Even ignoring the \d issue the digit situation is messy. UTS#18 Annex C
says "\p{gc=Decimal_Number}" is the standard recommended syntax
assignment for digits. However, PCRE2 does not support this syntax; it
supports another variant \p{Nd} that UTS#18 also recommends. So it
appears that PCRE2 already does not implement every recommended aspect
of UTS#18 syntax.
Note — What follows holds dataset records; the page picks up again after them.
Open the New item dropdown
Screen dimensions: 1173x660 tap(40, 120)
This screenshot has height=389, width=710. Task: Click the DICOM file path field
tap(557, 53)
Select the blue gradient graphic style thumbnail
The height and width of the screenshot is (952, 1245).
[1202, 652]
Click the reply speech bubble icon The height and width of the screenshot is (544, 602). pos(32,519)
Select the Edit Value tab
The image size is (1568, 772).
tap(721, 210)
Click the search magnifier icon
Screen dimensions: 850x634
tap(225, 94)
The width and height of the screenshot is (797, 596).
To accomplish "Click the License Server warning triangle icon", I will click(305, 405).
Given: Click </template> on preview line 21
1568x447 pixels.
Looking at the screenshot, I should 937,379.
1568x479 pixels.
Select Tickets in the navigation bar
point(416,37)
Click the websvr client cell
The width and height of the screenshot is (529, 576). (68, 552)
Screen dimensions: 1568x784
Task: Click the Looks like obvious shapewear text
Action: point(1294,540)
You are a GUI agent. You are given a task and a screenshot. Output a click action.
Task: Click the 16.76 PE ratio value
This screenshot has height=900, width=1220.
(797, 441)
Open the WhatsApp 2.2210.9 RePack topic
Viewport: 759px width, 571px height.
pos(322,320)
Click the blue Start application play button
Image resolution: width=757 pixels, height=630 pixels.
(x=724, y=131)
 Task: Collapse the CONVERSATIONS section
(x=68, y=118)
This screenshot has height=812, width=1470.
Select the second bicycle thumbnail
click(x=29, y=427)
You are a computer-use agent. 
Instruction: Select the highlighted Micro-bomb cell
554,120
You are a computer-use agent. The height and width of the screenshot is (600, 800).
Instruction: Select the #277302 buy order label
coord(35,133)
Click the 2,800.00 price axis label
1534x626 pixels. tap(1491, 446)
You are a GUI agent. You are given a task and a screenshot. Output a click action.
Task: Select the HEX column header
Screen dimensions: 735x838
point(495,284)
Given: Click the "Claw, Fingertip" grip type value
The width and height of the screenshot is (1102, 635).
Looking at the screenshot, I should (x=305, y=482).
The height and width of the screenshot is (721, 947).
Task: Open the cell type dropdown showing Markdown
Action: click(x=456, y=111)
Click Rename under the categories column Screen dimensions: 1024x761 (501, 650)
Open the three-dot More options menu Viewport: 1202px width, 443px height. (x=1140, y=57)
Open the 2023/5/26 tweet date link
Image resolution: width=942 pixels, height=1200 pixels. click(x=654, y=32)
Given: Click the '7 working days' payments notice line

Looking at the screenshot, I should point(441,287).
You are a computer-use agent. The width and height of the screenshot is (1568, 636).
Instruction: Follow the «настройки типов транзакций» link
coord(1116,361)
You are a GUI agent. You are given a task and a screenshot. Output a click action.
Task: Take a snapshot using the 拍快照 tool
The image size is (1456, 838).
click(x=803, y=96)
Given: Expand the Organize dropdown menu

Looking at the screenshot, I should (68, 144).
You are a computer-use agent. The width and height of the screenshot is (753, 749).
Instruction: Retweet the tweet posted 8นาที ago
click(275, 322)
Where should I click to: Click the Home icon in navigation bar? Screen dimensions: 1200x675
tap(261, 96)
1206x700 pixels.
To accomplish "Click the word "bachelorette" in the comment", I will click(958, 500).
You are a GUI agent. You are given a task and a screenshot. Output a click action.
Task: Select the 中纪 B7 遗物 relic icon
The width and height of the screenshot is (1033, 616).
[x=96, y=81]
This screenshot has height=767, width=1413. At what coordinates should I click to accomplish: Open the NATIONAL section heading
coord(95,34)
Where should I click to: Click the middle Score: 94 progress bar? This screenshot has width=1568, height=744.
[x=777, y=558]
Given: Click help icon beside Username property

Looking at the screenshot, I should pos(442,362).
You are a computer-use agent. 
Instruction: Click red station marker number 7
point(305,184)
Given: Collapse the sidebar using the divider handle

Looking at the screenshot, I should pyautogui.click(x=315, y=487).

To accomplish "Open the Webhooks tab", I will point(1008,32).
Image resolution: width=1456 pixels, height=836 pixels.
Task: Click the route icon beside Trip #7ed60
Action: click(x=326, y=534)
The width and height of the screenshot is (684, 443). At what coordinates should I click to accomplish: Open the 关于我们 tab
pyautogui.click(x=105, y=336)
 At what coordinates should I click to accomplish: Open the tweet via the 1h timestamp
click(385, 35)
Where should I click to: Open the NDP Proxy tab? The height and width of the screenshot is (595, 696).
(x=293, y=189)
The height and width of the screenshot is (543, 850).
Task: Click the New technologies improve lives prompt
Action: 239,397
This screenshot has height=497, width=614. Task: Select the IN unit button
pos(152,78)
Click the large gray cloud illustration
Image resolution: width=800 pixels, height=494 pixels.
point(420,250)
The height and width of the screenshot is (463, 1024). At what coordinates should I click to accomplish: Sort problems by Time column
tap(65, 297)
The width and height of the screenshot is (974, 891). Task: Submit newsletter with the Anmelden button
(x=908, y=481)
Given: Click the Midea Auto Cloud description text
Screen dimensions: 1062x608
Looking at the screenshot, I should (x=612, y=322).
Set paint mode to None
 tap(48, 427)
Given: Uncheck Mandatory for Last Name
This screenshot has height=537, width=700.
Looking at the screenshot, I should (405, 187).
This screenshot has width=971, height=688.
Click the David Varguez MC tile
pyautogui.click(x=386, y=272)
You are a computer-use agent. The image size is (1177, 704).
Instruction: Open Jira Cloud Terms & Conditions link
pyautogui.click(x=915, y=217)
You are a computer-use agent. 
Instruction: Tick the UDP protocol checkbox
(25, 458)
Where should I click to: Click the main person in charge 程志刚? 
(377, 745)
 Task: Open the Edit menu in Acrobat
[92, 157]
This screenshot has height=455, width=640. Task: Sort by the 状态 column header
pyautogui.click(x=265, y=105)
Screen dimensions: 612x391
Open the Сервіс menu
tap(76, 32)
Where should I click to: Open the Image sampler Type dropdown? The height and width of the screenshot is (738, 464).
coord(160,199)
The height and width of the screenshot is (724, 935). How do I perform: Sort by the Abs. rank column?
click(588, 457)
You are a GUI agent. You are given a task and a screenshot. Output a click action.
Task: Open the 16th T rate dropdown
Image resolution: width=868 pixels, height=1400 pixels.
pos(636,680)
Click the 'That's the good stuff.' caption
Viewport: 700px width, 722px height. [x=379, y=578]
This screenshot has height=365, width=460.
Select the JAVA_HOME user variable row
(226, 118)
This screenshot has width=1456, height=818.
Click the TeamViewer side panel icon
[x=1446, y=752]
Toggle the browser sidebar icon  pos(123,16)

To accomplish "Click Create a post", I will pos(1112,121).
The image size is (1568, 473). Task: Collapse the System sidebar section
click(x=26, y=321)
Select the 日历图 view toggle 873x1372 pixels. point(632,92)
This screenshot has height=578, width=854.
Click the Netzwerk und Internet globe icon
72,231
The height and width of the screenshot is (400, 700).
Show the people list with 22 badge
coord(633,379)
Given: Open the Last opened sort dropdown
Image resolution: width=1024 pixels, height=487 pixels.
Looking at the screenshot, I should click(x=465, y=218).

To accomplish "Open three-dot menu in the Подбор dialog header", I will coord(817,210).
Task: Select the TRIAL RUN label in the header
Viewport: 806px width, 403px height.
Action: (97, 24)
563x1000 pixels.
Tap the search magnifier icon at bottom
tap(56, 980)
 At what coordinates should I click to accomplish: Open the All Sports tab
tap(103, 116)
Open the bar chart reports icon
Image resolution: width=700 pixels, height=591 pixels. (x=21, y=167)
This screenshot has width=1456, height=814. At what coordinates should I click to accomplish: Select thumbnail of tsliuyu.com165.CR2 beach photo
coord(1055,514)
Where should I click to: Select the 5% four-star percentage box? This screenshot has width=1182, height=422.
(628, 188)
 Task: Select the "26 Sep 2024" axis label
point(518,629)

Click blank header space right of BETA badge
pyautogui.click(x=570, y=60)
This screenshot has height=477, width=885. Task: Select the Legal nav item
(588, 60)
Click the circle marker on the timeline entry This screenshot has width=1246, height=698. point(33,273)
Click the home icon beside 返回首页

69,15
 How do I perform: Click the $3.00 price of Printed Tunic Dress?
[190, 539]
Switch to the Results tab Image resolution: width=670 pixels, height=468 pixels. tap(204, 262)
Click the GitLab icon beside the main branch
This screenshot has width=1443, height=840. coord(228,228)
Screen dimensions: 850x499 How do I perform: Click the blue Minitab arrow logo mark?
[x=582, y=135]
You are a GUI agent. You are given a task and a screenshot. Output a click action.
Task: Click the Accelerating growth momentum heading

PCRE2 also doesn't match Perl, which does support
"\p{gc=Decimal_Number}".
Anyway, since grep -P '\p{Nd}' implements Unicode's decimal digit class,
that's clearly enough for grep -P to conform to UTS#18 with respect to
digits.
A) how do you tell the regular expression
engine what semantics you want and B) how does the regular expression
library identify the encoding in the file, and how does it handle
malformed content in that file.
Here's how GNU grep does it:
* RE semantics are specified via command-line options like -P.
* Text encoding is specified by locale, e.g., LC_ALL='en_US.utf8'.
* REs do not match encoding errors.
on *nix there is no tradition of using BOM's to
distinguish the 6 different possible encodings of Unicode (UTF-8,
UTF-EBCDIC, UTF-16LE, UTF-16BE, UTF-32LE, UTF-32BE)
Yes, GNU/Linux never really experienced the joys of UTF-EBCDIC, Oracle
UTFE, UTF-16LE vs UTF-16BE etc. If you're running legacy IBM mainframe
or MS-Windows code these legacy encodings are obviously a big deal.
However, there seems little reason to force their nontrivial hassles
onto every GNU/Linux program that processes text. A few specialized apps
like 'iconv' deal with offbeat encodings, and that is probably a better
approach all around.
there seems
to be some level of desire of matching with unicode semantics against
files that are not uniformly encoded in one of these formats.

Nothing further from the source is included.